To summarize in three key points, Congress should:

  1. Protect and improve existing government programs (Medicare and Medicaid). Protect Medicare and reform Medicaid to provide better value through more flexibility, consumer choice, personal cash accounts, better Medicaid fraud auditing, and value-driven, quality-based payment models.
  2. Provide regulatory relief that encourages flexibility, competition, and choice for affordable insurance. Congress should act on insurance options like Health Reimbursement Arrangements to employees, which would allow employees to use tax-free dollars to buy insurance they can keep if they lose or change jobs. It should allow more flexibility and incentives for the states to reform the insurance market and provide innovative insurance models, including better value and outcome-based care for people with chronic and pre-existing conditions while guaranteeing their coverage, association health plans, short-term policies, guaranteed renewable policies, direct primary care, and health care sharing ministry options. Congress should also set up a legal framework for selling insurance across state lines.
  3. Require more transparency, competition, and patient choice for better value in medical care. Consumers deserve and need price transparency to shop for value and to be protected from surprise medical bills. Congress needs to reform the FDA to provide more competition in the pharmaceutical market, and require more transparency for charitable care deductions of non-profit hospitals and intermediaries like prescription benefit managers. It also needs to reduce barriers to innovation and competition, like prohibition of telehealth, unreasonable non-competes, gag clauses, burdensome licensing laws, restrictions on physician-owned hospitals, certificate-of-need regulations, etc.

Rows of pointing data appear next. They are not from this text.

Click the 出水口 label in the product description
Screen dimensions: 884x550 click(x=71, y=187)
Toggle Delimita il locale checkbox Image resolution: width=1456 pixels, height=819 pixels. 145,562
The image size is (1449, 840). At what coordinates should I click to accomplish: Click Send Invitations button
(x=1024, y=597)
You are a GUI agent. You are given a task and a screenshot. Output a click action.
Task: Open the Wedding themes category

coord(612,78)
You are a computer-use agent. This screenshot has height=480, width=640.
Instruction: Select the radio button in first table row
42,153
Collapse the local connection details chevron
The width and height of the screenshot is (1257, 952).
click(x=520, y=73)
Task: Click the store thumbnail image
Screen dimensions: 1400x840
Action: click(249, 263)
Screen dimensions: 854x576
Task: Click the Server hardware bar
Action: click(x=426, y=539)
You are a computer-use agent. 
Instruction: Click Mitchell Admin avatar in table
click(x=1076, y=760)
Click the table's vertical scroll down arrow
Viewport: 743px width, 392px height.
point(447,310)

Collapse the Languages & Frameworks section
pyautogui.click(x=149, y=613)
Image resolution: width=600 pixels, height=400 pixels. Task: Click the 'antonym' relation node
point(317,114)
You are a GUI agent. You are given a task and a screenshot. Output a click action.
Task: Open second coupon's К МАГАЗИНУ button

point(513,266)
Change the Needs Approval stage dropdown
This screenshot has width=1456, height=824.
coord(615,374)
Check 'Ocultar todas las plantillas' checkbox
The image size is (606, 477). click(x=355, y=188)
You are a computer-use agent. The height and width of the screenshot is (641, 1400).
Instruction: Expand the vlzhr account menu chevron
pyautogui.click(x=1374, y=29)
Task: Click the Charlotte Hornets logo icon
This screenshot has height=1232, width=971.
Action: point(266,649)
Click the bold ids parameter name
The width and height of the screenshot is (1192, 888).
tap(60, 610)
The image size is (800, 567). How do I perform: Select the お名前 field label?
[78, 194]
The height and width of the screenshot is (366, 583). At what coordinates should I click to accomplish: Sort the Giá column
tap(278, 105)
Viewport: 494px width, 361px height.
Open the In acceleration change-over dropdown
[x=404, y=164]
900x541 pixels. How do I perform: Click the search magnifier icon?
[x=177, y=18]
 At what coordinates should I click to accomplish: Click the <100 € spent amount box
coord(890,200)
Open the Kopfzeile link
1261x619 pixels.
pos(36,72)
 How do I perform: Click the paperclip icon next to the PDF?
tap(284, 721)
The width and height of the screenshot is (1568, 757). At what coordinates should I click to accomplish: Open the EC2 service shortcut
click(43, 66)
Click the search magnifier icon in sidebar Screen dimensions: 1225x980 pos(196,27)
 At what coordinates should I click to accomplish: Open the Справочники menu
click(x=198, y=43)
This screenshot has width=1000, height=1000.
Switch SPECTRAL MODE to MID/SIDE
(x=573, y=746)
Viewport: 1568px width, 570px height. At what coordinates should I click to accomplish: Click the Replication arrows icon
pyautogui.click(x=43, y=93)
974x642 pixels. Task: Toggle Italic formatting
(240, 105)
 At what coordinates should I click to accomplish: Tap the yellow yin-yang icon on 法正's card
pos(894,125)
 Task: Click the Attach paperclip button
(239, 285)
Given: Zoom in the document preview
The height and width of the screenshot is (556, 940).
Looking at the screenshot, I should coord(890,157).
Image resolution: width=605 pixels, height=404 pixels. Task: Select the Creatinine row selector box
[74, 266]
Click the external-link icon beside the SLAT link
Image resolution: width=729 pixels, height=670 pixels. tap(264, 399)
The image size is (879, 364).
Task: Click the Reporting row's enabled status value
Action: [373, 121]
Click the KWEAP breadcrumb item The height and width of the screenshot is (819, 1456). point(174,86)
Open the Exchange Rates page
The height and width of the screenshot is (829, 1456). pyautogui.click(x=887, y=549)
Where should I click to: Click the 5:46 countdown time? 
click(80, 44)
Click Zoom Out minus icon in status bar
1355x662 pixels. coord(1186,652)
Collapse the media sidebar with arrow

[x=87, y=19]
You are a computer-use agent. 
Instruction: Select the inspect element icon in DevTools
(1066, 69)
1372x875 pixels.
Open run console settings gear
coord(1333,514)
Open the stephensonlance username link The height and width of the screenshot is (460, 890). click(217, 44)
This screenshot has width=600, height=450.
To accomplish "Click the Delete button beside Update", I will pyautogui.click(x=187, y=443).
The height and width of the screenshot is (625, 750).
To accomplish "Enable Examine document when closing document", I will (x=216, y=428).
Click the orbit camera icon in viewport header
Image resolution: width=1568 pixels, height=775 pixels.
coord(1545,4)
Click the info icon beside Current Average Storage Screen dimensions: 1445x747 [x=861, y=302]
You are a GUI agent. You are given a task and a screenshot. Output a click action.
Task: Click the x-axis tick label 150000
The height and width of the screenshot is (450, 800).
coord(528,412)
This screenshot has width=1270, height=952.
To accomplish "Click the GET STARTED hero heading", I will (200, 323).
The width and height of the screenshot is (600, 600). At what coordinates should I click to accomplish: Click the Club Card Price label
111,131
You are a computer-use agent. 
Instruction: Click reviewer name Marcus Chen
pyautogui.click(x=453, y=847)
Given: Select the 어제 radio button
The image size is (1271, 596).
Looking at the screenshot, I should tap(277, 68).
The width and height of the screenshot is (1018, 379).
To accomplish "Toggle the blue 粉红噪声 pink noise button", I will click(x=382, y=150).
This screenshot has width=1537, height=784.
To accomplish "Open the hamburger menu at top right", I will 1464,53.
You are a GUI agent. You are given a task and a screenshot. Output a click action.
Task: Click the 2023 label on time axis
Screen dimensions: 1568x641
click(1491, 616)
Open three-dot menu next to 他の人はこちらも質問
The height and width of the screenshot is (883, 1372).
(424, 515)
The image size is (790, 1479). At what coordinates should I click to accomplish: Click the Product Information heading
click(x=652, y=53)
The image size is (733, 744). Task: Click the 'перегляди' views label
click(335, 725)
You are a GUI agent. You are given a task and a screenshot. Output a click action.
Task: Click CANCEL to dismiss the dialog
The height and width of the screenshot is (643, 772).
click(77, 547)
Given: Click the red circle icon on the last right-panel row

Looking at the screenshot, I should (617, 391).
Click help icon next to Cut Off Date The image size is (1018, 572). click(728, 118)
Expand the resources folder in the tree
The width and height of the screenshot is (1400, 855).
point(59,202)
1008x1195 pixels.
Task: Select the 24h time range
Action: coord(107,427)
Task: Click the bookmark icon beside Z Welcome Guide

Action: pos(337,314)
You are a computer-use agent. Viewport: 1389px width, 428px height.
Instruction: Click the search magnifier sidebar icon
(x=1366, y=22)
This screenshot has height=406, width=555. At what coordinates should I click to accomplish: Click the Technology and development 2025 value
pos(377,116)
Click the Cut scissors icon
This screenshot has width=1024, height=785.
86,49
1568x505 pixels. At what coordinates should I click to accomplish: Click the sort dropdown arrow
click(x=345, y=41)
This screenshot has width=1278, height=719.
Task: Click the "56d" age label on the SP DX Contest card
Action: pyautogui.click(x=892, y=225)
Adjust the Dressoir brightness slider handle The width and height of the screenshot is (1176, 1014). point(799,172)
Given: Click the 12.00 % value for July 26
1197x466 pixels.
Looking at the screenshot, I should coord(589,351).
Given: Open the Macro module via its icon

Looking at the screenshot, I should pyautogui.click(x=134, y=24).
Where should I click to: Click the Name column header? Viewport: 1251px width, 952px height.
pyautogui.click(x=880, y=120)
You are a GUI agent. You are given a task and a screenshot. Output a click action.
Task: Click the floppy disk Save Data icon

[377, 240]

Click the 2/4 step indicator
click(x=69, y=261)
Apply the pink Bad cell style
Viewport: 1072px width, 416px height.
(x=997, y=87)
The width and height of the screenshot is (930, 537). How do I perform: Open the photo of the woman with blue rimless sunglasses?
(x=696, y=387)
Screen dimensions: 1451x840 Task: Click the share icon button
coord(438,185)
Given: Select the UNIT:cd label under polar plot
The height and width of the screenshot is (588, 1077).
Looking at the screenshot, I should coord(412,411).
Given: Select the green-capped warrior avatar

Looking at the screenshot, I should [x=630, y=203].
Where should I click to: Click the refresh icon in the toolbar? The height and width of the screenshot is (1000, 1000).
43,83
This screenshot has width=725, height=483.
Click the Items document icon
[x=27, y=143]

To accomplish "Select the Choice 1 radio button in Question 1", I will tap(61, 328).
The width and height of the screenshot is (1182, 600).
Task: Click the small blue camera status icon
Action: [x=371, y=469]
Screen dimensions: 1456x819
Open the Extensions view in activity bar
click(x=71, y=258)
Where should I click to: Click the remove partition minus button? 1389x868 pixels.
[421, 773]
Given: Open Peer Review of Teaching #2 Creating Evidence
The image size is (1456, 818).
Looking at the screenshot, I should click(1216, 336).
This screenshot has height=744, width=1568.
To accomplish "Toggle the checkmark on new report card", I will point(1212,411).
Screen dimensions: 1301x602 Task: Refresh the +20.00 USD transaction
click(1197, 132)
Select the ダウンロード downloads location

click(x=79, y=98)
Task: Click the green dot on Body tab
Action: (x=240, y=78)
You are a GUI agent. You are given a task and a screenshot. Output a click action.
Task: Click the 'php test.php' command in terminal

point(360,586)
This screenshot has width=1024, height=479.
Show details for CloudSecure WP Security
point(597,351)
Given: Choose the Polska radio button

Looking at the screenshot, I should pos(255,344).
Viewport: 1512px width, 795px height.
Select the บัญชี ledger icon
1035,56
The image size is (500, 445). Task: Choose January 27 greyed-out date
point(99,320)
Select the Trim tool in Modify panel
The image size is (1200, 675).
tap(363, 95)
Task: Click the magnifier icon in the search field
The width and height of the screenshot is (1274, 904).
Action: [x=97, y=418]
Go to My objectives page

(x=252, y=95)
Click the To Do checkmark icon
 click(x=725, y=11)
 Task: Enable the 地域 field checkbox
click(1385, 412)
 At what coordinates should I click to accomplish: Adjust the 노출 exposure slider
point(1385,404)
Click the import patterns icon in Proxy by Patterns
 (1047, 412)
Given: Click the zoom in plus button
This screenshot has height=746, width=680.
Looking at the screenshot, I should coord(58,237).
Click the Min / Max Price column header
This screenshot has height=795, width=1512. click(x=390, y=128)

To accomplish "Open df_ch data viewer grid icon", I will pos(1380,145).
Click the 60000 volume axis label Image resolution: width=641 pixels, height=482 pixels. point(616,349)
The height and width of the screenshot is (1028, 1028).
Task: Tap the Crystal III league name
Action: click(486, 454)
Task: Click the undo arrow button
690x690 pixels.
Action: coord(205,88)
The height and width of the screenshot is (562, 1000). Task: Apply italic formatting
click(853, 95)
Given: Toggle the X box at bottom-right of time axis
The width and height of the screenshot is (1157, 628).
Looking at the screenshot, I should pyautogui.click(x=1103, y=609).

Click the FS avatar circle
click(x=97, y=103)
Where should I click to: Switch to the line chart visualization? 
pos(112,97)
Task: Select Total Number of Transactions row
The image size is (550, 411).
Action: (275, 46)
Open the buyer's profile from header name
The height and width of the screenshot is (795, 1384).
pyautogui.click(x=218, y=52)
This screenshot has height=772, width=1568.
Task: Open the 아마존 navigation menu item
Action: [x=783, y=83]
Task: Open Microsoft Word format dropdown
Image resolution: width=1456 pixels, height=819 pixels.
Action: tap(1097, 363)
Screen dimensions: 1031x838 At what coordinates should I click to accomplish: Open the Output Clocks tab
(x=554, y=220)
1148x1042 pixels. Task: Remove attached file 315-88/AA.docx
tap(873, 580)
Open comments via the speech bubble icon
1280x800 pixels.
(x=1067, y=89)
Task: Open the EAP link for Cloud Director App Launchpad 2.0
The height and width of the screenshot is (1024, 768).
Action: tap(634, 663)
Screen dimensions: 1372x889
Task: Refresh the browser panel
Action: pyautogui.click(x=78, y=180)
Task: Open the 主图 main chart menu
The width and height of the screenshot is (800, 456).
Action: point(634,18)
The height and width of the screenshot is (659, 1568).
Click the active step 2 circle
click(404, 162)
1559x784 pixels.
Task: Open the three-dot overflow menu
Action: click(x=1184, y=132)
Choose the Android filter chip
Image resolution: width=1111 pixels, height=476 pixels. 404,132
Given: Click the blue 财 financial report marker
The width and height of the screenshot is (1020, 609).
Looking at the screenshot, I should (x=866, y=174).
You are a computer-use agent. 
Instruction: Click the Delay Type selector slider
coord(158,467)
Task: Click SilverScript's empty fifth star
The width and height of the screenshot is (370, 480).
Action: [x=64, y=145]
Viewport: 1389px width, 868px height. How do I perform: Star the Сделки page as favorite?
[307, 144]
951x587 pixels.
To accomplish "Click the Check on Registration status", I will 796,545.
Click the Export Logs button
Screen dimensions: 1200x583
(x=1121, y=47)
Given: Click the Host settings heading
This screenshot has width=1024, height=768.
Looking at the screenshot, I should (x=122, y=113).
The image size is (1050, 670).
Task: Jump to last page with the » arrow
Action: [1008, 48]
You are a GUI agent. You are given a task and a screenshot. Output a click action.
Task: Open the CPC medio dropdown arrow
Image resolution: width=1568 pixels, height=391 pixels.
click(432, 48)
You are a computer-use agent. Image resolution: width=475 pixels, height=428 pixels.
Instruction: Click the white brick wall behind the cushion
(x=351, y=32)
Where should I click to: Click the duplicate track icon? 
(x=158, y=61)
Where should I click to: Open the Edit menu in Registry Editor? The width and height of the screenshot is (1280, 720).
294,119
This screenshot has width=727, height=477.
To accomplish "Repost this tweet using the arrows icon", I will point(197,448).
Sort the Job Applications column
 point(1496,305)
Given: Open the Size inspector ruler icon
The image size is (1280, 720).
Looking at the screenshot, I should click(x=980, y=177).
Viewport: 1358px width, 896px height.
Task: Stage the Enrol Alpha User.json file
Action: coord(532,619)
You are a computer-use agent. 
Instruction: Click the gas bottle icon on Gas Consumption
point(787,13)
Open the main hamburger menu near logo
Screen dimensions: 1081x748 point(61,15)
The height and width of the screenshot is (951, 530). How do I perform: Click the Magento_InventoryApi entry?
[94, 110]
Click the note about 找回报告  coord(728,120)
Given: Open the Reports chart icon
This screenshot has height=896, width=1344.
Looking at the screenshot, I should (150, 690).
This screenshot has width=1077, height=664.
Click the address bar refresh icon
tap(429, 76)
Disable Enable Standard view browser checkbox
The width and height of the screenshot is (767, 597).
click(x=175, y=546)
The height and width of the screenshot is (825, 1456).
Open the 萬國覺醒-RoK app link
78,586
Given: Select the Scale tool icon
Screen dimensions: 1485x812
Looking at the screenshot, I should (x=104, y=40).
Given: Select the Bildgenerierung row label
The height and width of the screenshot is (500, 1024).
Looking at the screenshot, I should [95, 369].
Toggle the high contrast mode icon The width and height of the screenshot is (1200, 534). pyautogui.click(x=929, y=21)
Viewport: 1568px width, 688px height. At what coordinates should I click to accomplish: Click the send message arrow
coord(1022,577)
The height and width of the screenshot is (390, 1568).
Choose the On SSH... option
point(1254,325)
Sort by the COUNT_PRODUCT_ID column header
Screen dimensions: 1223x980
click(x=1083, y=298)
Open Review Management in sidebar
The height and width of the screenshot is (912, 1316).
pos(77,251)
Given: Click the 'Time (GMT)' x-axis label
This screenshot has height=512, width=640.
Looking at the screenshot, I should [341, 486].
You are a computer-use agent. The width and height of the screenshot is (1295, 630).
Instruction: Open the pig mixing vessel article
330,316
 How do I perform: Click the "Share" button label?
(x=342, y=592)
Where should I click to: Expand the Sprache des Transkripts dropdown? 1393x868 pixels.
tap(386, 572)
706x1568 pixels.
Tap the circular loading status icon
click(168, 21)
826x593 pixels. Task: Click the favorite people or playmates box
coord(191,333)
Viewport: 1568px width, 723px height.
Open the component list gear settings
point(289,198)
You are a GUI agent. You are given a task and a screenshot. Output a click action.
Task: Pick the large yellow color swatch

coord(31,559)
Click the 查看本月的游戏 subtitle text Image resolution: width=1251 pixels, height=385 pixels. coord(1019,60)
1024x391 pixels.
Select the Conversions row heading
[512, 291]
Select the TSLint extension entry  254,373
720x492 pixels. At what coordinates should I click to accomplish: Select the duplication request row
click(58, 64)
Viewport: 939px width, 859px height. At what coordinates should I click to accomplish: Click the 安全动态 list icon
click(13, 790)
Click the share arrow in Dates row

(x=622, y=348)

The choice this November is between more government control and socialism or more innovation and competition. You decide! And, if you like your Obamacare plan, you can keep your plan. Although, I know that we can do better!

Victoria Spartz currently serves as the State Senator for the District 20, which encompasses Noblesville, Westfield, and portions of Carmel and Fishers. She is the Republican candidate for Congress in Indiana’s 5th District, which encompasses Hamilton, Tipton, Madison and Grant counties, as well as portions of Marion, Boone, Howard and Blackford counties.

1 Comment on "Healthcare: Consumer choice or socialism?"

  1. Our family’s actual experience differed greatly to what you described regarding the implementation of the ACA.
    Premiums were reduced by almost a third for equal coverage & the threat of being excluded due to pre-existing conditions vanished.
    The solutions you state are short on specifics & long on buzzwords & talking points ; ‘value driven, quality based …’ really ? Explain how those concepts manifest themselves & the impact on consumer premiums.
    Personal favorite ; ” .. states to reform the insurance market..” Surely that statement is just too see if if anyone is reading your entire letter.
    Indiana for example struggled to agree on what time it is, and your expectation is that state legislatures will be up to the task of ‘reforming’ the health insurance market ?
    Such magical thinking has no place regarding Americans health care.